# [Worum es geht]
Schreib den Abschnitt des Bibeltexts zwischen „Denn das Törichte“ und „stieß er um.“, beide eingeschlossen, noch einmal ab und tausche dabei „Tempel“ gegen „Heiligtum“.

# [Textauszug]

* * * * * * * * *

Die Juden fordern Zeichen, die Griechen suchen Weisheit.
Wir dagegen verkündigen Christus als den Gekreuzigten: für Juden ein empörendes Ärgernis, für Heiden eine Torheit, für die Berufenen aber, Juden wie Griechen, Christus, Gottes Kraft und Gottes Weisheit.
Denn das Törichte an Gott ist weiser als die Menschen, und das Schwache an Gott ist stärker als die Menschen.
Evangelium: Joh 2, 13-25
Das Paschafest der Juden war nahe, und Jesus zog nach Jerusalem hinauf.
Im Tempel fand er die Verkäufer von Rindern, Schafen und Tauben und die Geldwechsler, die dort saßen.
Er machte eine Geißel aus Stricken und trieb sie alle aus dem Tempel hinaus, dazu die Schafe und Rinder; das Geld der Wechsler schüttete er aus, und ihre Tische stieß er um.

* * * * * * * * *

# [Zeigedaten für Text und Elemente]

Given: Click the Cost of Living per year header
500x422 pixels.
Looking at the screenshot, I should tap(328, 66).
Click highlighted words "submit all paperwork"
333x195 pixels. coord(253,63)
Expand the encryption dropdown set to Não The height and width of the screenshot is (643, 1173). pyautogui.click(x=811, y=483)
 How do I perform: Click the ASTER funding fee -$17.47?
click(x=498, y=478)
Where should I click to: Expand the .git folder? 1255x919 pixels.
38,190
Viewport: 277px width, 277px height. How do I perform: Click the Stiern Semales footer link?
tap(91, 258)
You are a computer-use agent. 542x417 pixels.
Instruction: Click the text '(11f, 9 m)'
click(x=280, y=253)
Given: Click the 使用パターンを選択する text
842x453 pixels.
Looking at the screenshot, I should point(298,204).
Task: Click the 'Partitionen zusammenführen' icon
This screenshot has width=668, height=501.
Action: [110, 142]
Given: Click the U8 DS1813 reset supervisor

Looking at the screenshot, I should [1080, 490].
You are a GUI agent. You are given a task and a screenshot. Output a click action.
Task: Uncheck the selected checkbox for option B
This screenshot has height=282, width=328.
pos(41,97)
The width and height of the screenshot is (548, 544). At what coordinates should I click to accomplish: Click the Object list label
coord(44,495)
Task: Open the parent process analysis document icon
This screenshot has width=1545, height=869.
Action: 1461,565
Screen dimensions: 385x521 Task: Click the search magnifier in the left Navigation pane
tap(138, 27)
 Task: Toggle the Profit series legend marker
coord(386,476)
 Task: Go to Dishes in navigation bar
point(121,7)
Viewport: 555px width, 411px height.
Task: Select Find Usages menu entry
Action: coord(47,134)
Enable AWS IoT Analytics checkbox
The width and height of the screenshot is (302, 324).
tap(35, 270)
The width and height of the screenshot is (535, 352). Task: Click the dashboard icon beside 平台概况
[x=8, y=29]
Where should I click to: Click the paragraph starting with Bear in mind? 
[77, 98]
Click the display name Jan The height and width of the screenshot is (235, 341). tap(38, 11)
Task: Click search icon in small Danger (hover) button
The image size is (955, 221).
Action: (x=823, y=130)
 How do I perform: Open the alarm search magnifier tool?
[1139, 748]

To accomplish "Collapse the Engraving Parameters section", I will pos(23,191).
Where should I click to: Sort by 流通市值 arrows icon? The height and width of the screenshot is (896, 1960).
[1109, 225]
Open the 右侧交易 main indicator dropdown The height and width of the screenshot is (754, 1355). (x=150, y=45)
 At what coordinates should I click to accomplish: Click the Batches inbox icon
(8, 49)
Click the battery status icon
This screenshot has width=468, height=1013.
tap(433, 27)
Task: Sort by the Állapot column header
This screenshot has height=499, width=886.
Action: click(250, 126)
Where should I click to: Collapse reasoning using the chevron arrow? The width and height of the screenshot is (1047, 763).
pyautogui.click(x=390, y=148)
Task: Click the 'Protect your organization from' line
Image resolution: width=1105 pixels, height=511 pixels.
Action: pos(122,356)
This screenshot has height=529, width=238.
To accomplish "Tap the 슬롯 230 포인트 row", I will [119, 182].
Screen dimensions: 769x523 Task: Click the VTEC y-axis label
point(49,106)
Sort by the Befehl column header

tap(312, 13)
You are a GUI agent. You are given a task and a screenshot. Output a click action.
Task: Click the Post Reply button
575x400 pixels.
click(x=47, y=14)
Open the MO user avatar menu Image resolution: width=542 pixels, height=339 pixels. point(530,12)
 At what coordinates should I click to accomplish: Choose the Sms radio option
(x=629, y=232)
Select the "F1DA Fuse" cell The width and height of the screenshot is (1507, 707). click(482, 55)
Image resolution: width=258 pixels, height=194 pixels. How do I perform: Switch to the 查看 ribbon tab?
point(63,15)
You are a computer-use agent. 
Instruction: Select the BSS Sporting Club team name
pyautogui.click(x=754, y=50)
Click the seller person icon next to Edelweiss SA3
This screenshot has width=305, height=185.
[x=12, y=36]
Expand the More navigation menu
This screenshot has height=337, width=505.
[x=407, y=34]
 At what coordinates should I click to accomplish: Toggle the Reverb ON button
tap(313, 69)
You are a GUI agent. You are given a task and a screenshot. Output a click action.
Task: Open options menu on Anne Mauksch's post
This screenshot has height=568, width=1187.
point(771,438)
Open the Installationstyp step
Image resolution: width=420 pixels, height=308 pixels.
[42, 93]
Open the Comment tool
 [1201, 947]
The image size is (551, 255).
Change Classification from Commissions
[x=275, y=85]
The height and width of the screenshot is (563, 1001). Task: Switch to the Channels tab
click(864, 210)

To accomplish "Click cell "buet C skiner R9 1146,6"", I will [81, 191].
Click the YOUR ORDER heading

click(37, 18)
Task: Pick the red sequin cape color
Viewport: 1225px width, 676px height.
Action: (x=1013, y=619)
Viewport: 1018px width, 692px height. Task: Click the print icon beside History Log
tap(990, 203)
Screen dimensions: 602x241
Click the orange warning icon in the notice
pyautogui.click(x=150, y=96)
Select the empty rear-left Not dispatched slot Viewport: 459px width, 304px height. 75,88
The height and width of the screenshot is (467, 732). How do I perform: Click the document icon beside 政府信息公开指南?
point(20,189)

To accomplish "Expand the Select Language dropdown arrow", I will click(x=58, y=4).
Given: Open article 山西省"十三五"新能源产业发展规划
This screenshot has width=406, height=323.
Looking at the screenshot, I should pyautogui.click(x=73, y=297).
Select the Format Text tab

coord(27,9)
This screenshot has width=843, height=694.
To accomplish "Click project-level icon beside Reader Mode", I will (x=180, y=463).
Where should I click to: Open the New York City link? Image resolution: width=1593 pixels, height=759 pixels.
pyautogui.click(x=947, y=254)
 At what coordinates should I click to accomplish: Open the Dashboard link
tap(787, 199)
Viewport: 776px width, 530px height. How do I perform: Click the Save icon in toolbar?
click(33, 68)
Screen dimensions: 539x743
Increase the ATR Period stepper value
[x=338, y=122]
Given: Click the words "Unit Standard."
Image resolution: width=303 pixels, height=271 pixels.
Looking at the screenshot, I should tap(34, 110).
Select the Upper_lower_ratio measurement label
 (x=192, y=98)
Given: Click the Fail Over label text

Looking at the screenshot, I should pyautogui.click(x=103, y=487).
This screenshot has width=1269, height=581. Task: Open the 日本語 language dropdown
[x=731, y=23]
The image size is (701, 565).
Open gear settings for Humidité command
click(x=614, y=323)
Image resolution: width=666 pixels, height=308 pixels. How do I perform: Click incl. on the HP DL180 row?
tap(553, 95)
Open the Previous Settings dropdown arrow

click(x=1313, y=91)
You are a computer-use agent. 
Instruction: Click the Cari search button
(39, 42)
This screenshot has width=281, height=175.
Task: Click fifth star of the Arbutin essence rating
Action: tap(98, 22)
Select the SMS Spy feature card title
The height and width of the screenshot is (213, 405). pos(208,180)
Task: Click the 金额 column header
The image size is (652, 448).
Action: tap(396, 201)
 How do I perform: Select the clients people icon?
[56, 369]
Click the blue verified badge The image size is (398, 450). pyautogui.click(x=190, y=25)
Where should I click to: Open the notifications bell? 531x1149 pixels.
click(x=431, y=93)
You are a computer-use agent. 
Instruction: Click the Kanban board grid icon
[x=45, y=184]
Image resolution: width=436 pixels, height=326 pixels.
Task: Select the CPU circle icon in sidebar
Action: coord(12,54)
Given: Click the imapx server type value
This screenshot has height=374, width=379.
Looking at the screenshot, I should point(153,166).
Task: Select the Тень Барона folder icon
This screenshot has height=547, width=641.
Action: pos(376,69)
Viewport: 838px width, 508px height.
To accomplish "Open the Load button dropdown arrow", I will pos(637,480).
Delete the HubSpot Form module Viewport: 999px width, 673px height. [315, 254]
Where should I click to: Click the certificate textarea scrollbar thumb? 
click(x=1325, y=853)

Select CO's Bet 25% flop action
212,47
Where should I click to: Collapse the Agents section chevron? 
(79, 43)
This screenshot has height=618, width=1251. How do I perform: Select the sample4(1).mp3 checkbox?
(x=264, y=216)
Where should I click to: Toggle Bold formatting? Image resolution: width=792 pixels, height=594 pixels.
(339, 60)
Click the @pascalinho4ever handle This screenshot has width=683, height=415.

* * * * * * * * *

# [Antwort]
Denn das Törichte an Gott ist weiser als die Menschen, und das Schwache an Gott ist stärker als die Menschen.
Evangelium: Joh 2, 13-25
Das Paschafest der Juden war nahe, und Jesus zog nach Jerusalem hinauf.
Im Heiligtum fand er die Verkäufer von Rindern, Schafen und Tauben und die Geldwechsler, die dort saßen.
Er machte eine Geißel aus Stricken und trieb sie alle aus dem Heiligtum hinaus, dazu die Schafe und Rinder; das Geld der Wechsler schüttete er aus, und ihre Tische stieß er um.